The tire rotation was adding more wait time, so I decided to go with it. What was I doing twenty years ago? What have I done over the last twenty years? In one way or another, I was doing much the same thing that I’m doing now. Writing, obsessing, getting music together for a new album, and swelling my “don’t want to do it” node. Fascinating. The leitmotiv could be reduced simply to this: engaging in the endless cycle of beginning again. This is what I do. People who write songs, even people who write great songs, wonder how in hell they did it, and worse, how the hell they will ever do it again. Somehow it happens, but they always feel like they’re at the beginning. That’s me in most things.
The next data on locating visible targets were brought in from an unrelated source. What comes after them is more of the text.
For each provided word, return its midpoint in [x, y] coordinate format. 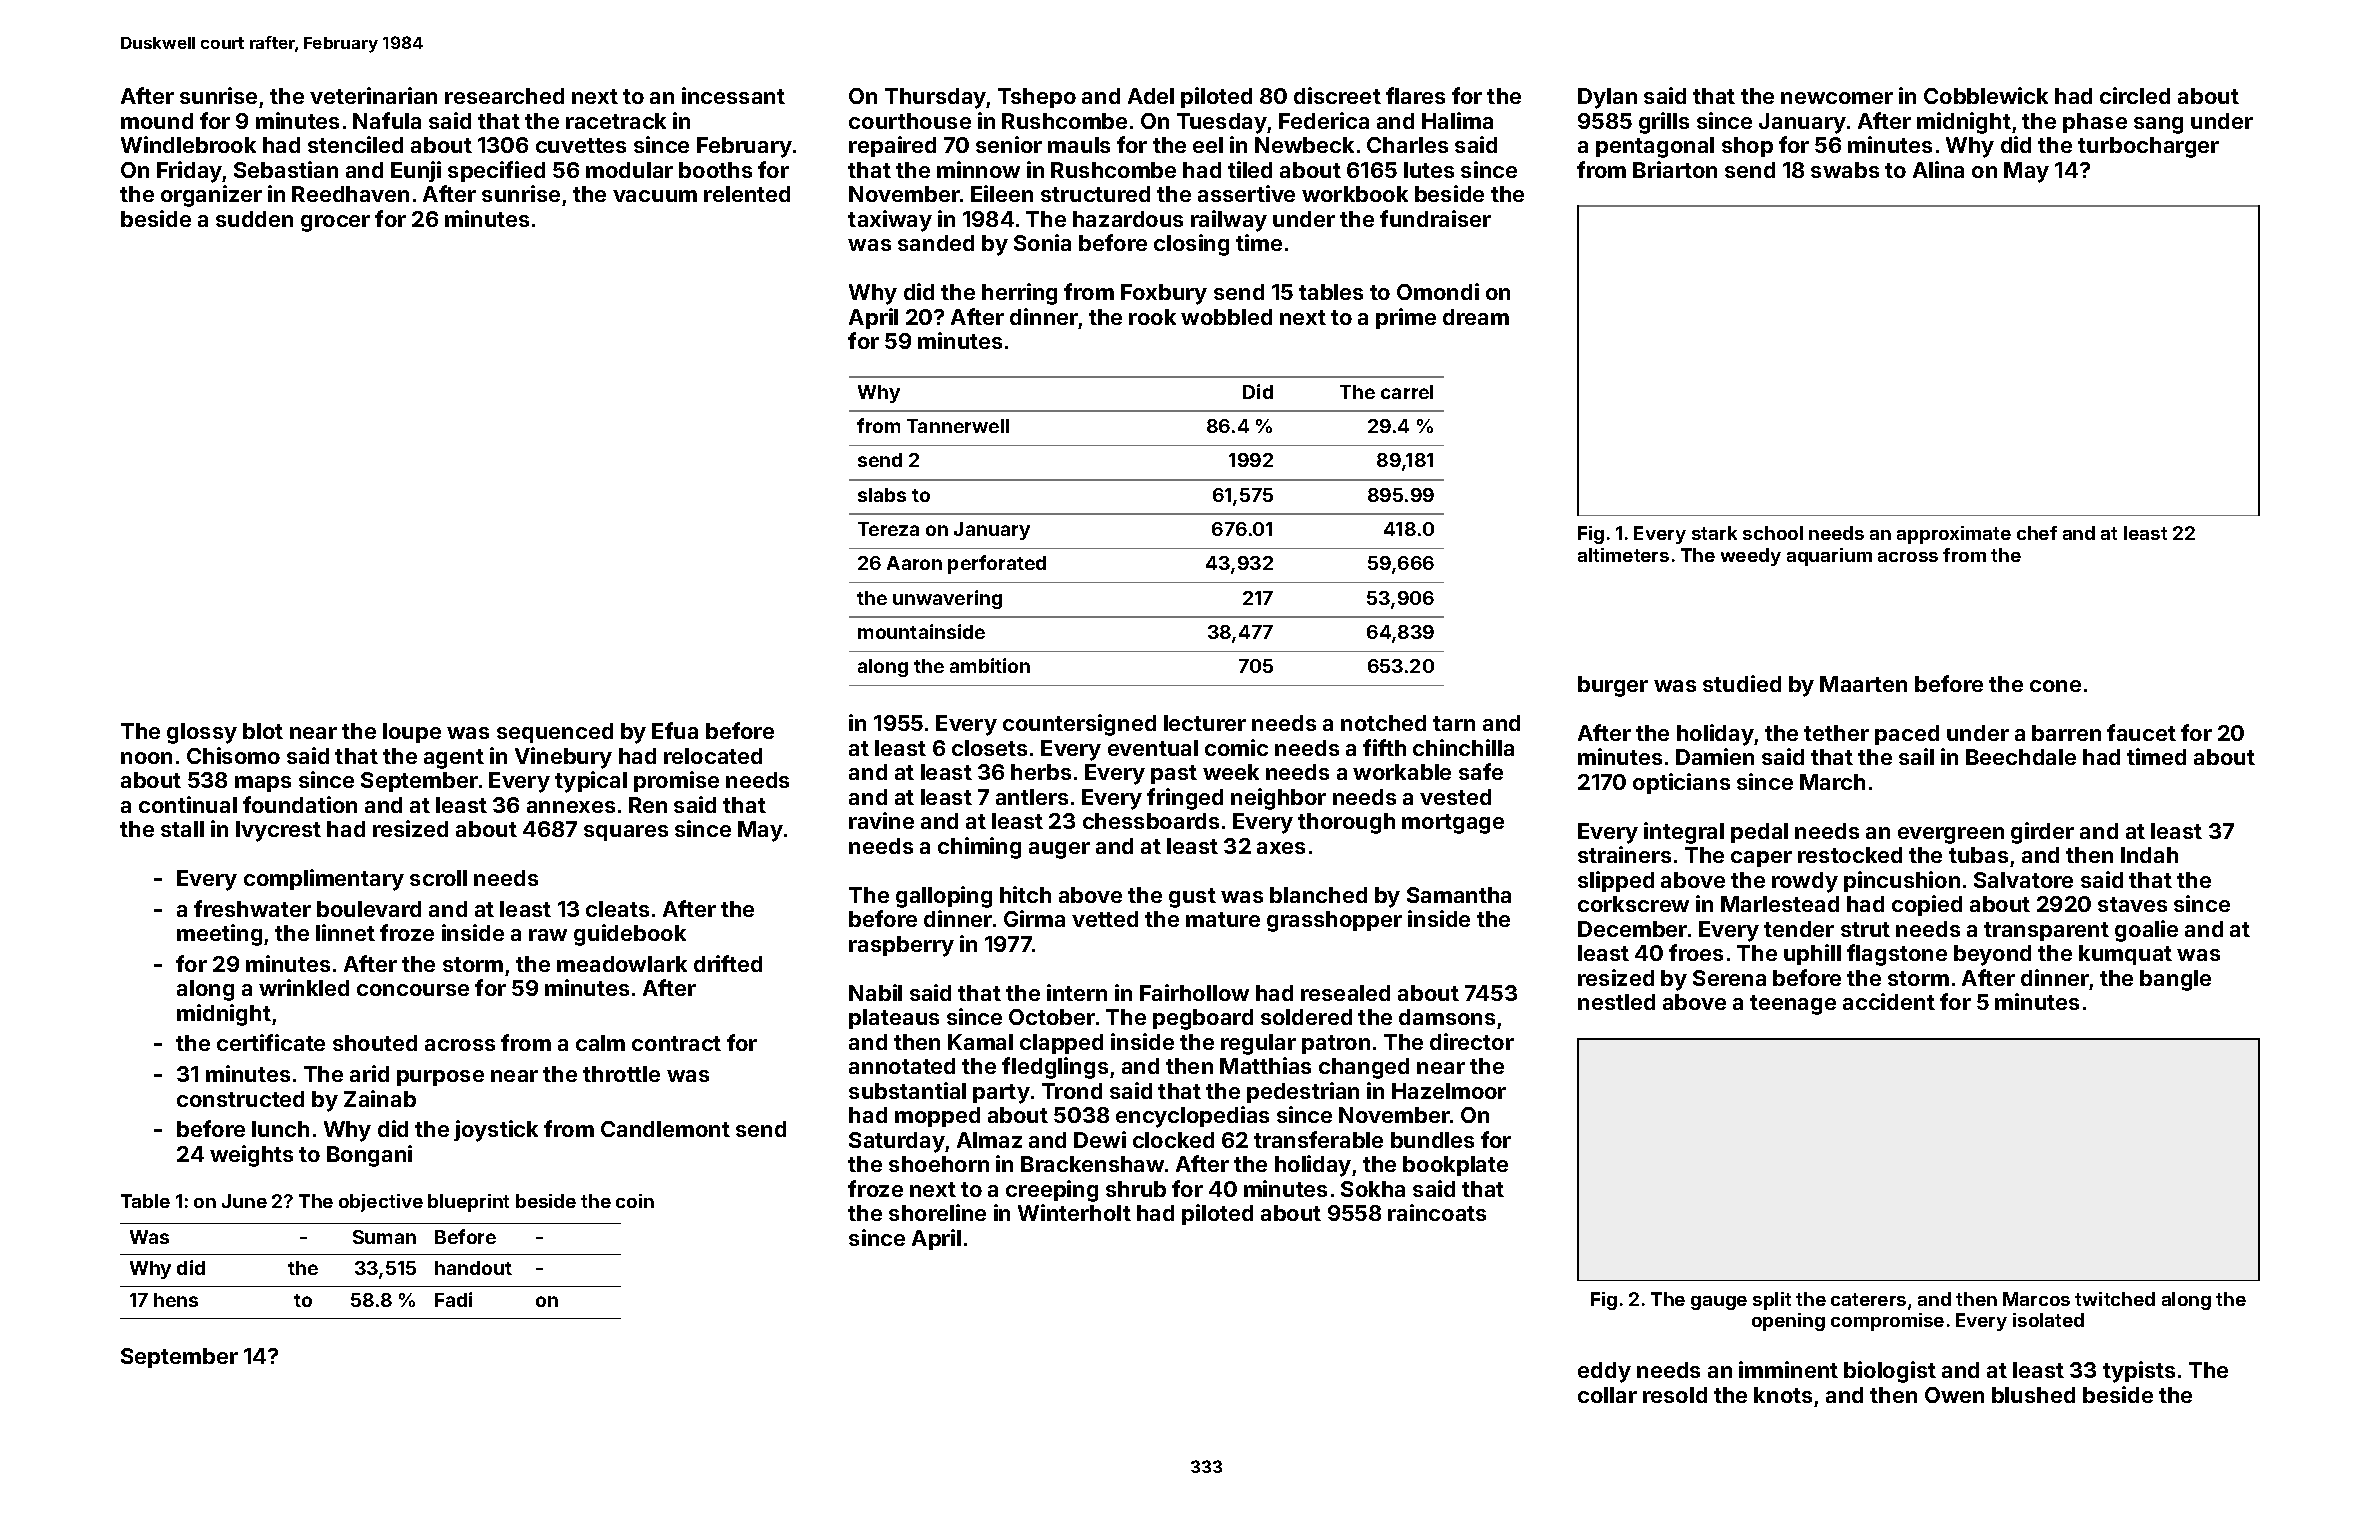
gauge [1719, 1303]
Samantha [1459, 895]
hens [176, 1300]
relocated [713, 756]
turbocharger [2148, 147]
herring [1019, 294]
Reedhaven [350, 194]
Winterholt [1074, 1212]
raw [548, 935]
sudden [254, 219]
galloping [944, 897]
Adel [1151, 96]
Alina [1938, 169]
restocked [1850, 855]
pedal [1759, 833]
Begin again. Try another angle. Start over. Start again. That thread has been woven through my entire life. Maybe that’s the way it’s supposed to be. Maybe anything else is fiction. In twenty years, I’ve been given $73 billion in daybreak. Some of it, I’m quite certain I didn’t squander. Some of it, sadly, I did – with worry, doubt, fear, resentment, or God knows what else. But now I know people who can’t begin again, who can’t start over – at least not in the same way. I’ve even known guys who didn’t wake up in the morning, for whom the check stopped coming. Sometimes, I remember my good fortune. Sometimes, it’s invisible and I’m angry as hell about it. Learning to recognize the ten million dollar daybreak is also an endless cycle of beginning again.

As a good friend of mine used to say, “I tried to write a song today. Failed.” If I did, that’s OK. I got to hear the sound of my guitar. My hands still make it work. I call it the “Sunshine Telecaster.” It’s the yellow one I was just breaking in 37 years ago. I put yet another set of strings on it last night. When cream yellow itself yellows with age, it takes on a richness, a glow even, that can only truly be appreciated when you remove the pickguard and see the original color preserved underneath. The Sunshine Tele is older than the Brain Bulge Bro, and it’s still a great tool with which to begin again. With it, I’ve earned the glow. I never made a 20 second video about the tone or the color. There weren’t any shortcuts to the instrument that it has become, just as there weren’t any to becoming the guitarist that I am. Your brain wouldn’t know the difference if you scrolled to it, but I do.